# TASK DIRECTIONS:
Give the entries below again, word for word, and leave out the images.

== DATA FOR THE TASK

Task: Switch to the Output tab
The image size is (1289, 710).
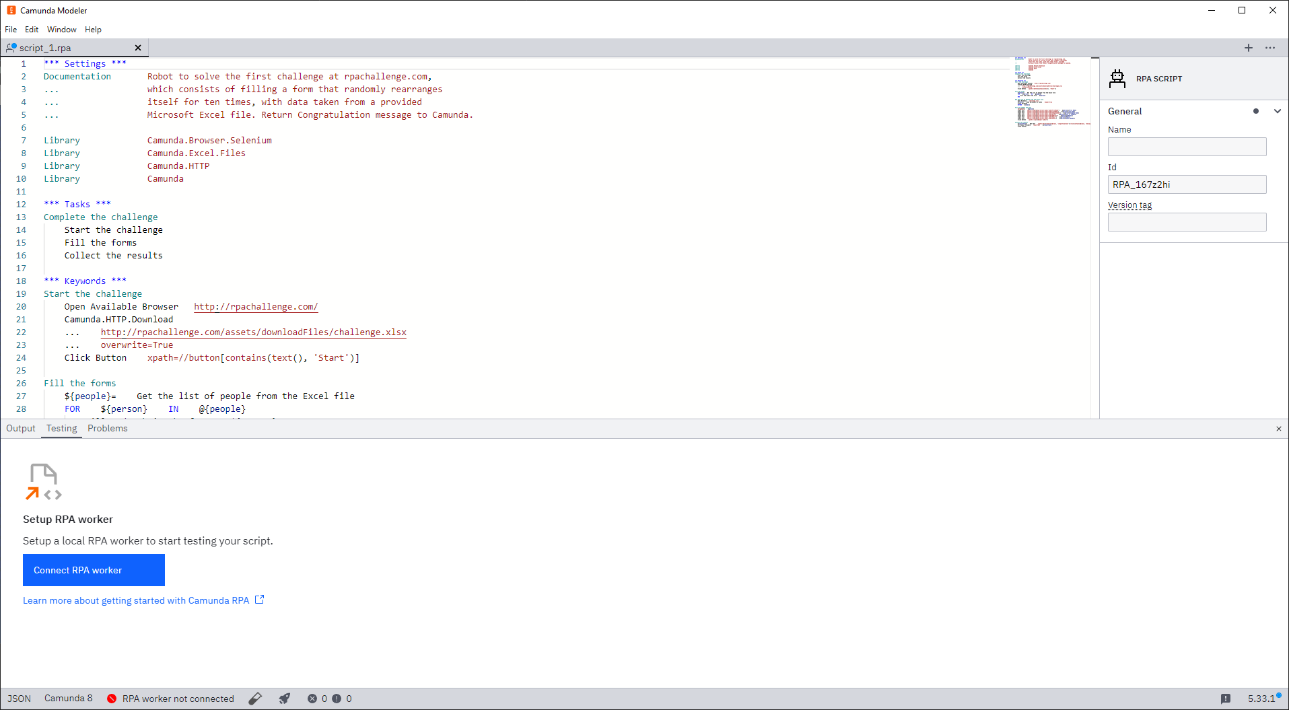Action: click(x=20, y=428)
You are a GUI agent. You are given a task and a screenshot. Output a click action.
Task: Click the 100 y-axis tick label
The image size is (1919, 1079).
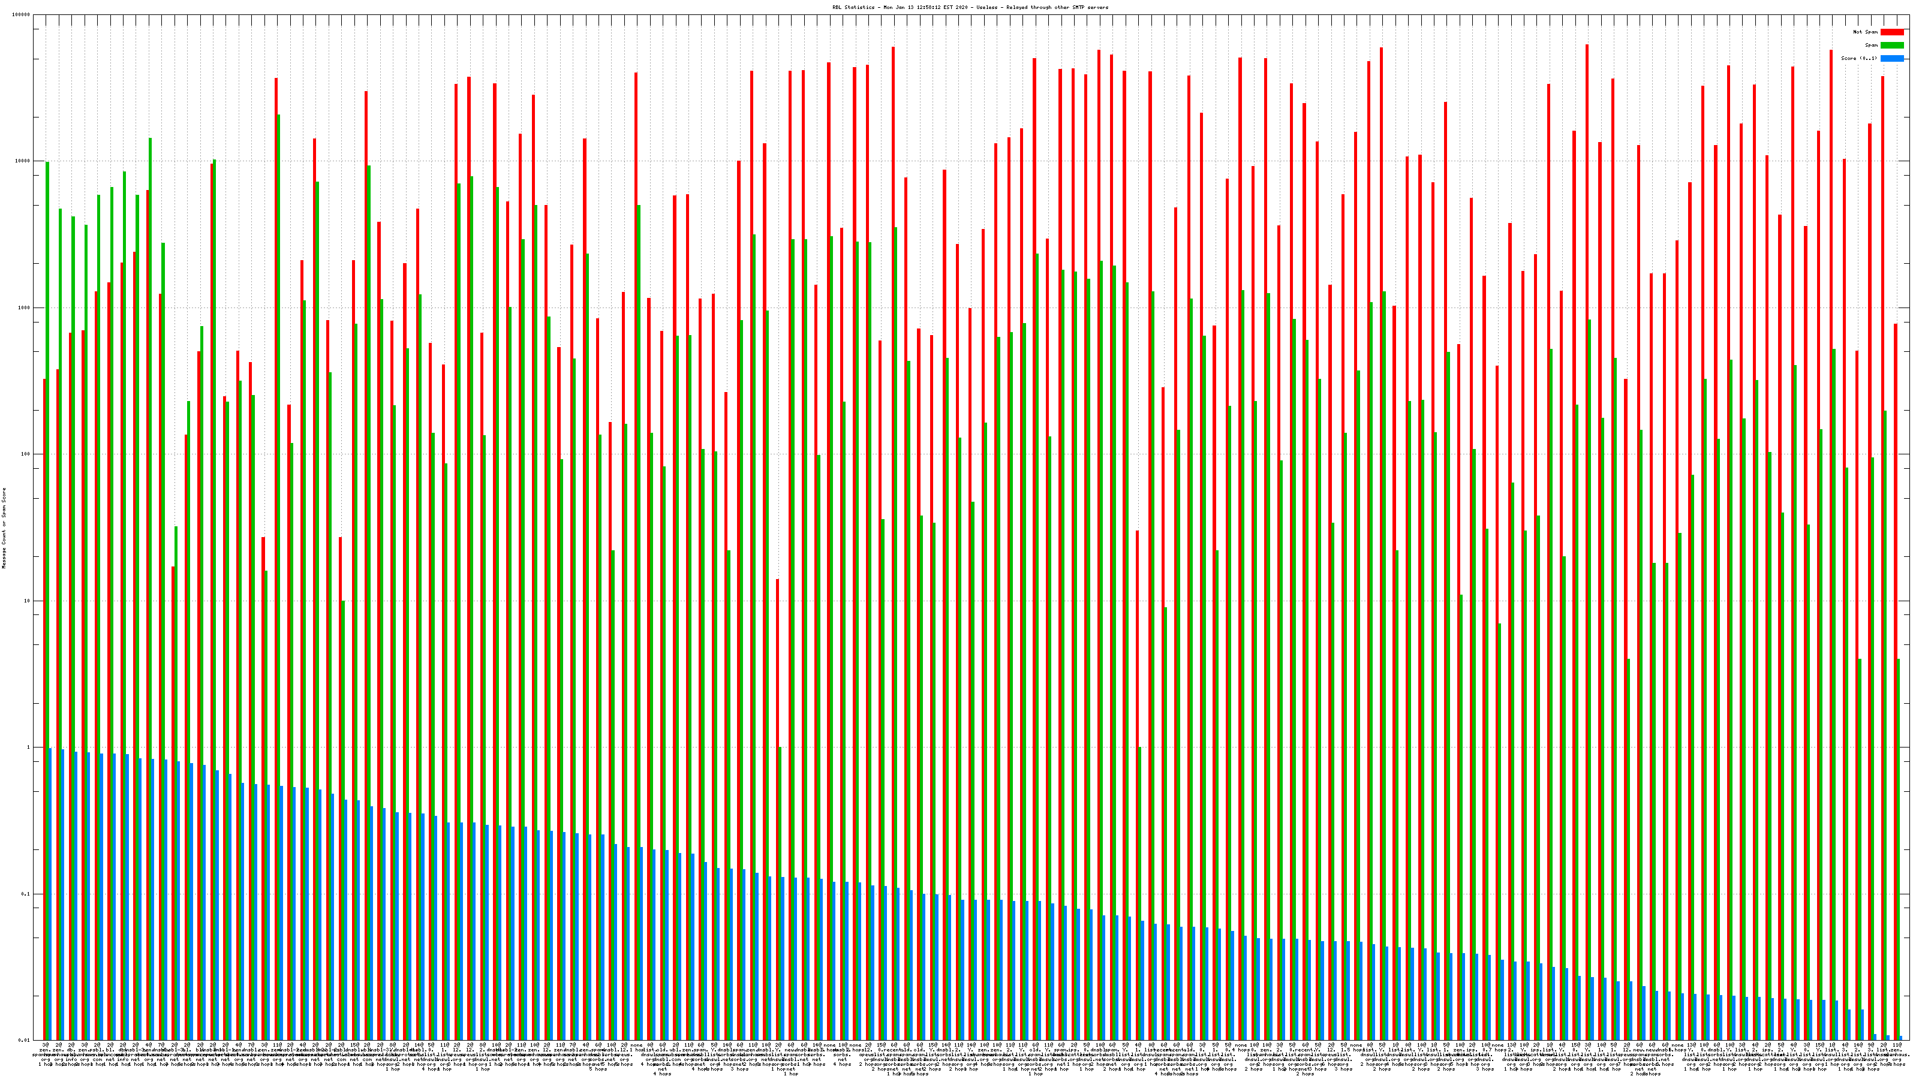click(26, 454)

====

# EXPECTED ANSWER:
Task: Switch to the Output tab
The image size is (1289, 710).
Action: click(x=20, y=428)
You are a GUI agent. You are given a task and a screenshot. Output a click action.
Task: Click the 100 y-axis tick label
The image size is (1919, 1079).
click(26, 454)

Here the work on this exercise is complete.